Prompt: Format the rows below as a JSON list of strings, one string per line, from the line with "use (761, 1115)" up to and including the line with "Vice [416, 1115]". Leave out any blank lines.
BEGIN Raw data
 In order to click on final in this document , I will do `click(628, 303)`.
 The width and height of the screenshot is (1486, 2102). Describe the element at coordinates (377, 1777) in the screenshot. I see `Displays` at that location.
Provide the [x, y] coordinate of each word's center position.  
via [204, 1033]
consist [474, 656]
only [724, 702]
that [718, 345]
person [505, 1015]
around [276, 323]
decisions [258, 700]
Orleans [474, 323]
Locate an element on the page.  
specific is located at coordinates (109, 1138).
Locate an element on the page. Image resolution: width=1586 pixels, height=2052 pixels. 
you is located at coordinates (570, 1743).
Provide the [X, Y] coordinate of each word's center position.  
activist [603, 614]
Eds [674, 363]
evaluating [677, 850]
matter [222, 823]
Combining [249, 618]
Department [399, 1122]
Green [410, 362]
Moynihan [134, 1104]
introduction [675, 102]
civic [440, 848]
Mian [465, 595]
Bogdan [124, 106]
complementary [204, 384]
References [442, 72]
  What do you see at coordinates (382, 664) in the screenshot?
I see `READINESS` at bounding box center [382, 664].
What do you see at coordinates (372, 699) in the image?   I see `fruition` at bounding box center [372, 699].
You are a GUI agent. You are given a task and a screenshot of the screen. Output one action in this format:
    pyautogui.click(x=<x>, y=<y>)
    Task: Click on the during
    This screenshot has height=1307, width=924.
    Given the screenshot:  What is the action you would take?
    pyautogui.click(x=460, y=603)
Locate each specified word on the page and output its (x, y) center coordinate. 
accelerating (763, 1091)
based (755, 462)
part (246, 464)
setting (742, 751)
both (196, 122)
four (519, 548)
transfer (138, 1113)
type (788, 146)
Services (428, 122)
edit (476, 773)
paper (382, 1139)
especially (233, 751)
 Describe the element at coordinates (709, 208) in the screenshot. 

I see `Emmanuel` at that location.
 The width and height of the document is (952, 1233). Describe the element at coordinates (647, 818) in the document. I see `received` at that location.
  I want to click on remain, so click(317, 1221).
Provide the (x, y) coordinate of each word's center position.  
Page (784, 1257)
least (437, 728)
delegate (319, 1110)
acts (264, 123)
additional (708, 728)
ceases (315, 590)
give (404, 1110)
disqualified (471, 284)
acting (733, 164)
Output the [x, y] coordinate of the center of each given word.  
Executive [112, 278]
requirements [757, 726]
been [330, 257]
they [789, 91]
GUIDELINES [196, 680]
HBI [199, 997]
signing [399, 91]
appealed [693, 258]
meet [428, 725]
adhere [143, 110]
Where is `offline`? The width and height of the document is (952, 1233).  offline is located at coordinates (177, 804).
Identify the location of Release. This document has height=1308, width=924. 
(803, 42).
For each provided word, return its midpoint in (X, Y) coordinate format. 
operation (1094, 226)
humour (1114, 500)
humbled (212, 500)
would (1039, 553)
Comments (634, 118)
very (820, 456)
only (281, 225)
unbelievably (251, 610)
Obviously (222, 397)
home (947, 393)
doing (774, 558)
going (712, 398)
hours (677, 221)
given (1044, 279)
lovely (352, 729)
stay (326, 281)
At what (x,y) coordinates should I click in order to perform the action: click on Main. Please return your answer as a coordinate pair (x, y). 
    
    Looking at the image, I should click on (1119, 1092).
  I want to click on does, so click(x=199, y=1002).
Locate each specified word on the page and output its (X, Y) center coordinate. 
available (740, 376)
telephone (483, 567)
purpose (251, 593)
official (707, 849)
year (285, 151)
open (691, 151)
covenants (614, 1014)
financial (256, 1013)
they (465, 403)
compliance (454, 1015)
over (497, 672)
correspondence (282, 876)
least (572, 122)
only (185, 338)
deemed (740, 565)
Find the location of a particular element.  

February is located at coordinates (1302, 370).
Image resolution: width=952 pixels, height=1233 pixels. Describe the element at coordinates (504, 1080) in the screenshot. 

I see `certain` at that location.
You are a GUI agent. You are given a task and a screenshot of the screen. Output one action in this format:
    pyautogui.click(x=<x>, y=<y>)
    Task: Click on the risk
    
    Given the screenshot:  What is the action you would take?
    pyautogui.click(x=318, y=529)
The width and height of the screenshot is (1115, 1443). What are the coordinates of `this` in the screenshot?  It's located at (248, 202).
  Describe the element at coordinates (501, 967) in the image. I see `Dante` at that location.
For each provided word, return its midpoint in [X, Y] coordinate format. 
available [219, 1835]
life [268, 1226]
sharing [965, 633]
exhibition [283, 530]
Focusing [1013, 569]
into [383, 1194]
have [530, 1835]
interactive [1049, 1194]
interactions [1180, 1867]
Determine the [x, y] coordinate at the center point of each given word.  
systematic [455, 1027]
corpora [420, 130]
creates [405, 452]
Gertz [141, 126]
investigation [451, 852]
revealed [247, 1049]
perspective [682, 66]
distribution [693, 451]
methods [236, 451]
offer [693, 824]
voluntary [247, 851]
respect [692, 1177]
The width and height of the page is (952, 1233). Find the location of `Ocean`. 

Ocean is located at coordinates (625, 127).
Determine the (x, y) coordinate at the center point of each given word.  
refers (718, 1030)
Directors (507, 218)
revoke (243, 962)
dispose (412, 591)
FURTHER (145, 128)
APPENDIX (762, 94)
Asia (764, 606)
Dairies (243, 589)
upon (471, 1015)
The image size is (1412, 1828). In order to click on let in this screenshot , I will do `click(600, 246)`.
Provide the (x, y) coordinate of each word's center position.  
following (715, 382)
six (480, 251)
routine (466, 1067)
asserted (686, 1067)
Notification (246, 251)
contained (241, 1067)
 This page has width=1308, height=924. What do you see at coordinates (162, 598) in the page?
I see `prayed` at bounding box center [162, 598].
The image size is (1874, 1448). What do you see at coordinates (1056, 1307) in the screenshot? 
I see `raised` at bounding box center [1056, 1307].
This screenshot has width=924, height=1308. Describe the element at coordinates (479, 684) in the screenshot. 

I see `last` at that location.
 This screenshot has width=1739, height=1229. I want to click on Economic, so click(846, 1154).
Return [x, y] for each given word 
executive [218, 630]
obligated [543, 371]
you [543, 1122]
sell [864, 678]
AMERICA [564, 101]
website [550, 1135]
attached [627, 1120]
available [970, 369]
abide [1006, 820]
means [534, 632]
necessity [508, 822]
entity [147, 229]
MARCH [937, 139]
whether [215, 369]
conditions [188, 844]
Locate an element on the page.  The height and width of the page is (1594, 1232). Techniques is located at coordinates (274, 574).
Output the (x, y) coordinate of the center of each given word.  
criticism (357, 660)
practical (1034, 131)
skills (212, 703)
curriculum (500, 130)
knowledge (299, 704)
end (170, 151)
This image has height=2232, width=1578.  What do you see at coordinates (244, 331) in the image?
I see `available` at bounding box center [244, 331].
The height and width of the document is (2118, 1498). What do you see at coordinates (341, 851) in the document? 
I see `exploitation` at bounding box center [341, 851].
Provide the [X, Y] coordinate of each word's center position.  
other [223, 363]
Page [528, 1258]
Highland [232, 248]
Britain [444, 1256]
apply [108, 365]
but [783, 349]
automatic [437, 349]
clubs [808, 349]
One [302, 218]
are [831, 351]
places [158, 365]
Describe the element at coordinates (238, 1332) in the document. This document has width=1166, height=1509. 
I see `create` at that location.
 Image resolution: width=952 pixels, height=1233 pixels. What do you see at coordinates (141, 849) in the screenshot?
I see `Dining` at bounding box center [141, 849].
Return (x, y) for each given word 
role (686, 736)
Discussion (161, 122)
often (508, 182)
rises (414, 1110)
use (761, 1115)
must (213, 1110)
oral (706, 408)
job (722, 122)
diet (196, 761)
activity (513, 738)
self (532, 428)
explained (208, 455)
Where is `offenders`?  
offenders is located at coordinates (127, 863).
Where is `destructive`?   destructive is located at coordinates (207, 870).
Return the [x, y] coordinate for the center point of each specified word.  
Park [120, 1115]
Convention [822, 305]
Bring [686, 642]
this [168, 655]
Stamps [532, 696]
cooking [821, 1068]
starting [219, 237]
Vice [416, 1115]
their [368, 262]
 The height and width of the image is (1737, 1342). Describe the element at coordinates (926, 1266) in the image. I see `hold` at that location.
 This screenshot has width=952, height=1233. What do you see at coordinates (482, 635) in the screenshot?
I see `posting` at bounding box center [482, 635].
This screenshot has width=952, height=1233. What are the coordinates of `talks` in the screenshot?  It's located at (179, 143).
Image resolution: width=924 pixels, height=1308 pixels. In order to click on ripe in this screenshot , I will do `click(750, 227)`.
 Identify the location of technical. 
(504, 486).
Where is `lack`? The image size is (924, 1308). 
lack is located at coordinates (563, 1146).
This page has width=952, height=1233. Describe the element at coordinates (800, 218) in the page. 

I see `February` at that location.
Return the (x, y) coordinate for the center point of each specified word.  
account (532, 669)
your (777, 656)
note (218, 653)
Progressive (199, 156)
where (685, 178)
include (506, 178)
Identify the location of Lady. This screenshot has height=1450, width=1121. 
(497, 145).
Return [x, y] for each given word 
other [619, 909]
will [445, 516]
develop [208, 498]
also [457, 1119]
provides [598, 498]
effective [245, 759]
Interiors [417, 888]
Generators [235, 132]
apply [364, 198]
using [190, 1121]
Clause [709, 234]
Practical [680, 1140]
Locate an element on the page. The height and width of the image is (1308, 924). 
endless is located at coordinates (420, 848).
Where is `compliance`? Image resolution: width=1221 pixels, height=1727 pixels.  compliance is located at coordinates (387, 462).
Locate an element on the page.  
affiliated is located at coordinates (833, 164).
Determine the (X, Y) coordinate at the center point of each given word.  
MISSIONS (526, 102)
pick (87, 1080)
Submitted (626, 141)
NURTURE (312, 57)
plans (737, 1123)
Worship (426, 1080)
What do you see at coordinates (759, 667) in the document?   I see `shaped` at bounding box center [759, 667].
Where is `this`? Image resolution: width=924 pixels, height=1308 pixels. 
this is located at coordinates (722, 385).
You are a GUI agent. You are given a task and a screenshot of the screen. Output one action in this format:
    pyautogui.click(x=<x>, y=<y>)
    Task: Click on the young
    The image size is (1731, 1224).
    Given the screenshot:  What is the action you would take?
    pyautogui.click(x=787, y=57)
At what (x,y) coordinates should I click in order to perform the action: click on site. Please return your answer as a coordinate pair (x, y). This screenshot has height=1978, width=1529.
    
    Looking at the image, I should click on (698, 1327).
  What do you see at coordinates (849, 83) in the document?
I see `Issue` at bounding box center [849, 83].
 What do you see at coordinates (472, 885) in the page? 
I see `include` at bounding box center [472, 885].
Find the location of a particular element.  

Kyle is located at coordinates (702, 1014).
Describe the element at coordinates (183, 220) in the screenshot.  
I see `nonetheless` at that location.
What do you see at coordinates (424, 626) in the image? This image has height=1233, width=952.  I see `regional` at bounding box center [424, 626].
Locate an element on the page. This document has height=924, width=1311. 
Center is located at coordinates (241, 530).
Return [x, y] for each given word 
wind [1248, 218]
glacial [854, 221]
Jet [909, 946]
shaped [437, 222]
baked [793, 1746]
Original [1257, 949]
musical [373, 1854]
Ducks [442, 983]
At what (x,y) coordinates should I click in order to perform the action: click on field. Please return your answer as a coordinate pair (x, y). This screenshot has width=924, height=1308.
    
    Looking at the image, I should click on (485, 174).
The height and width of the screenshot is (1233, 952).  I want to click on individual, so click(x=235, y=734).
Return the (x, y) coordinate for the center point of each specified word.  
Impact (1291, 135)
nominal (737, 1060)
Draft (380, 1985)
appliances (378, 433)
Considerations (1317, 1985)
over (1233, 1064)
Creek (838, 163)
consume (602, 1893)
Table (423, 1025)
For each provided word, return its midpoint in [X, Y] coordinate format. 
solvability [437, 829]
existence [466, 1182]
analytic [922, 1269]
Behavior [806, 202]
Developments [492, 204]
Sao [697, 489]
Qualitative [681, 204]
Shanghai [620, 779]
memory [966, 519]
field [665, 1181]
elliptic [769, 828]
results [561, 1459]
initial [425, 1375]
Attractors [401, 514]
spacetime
END Raw data
Output of the task:
[
  "use (761, 1115)",
  "must (213, 1110)",
  "oral (706, 408)",
  "job (722, 122)",
  "diet (196, 761)",
  "activity (513, 738)",
  "self (532, 428)",
  "explained (208, 455)",
  "Where is `offenders`?  ",
  "offenders is located at coordinates (127, 863).",
  "Where is `destructive`?   destructive is located at coordinates (207, 870).",
  "Return the [x, y] coordinate for the center point of each specified word.  ",
  "Park [120, 1115]",
  "Convention [822, 305]",
  "Bring [686, 642]",
  "this [168, 655]",
  "Stamps [532, 696]",
  "cooking [821, 1068]",
  "starting [219, 237]",
  "Vice [416, 1115]"
]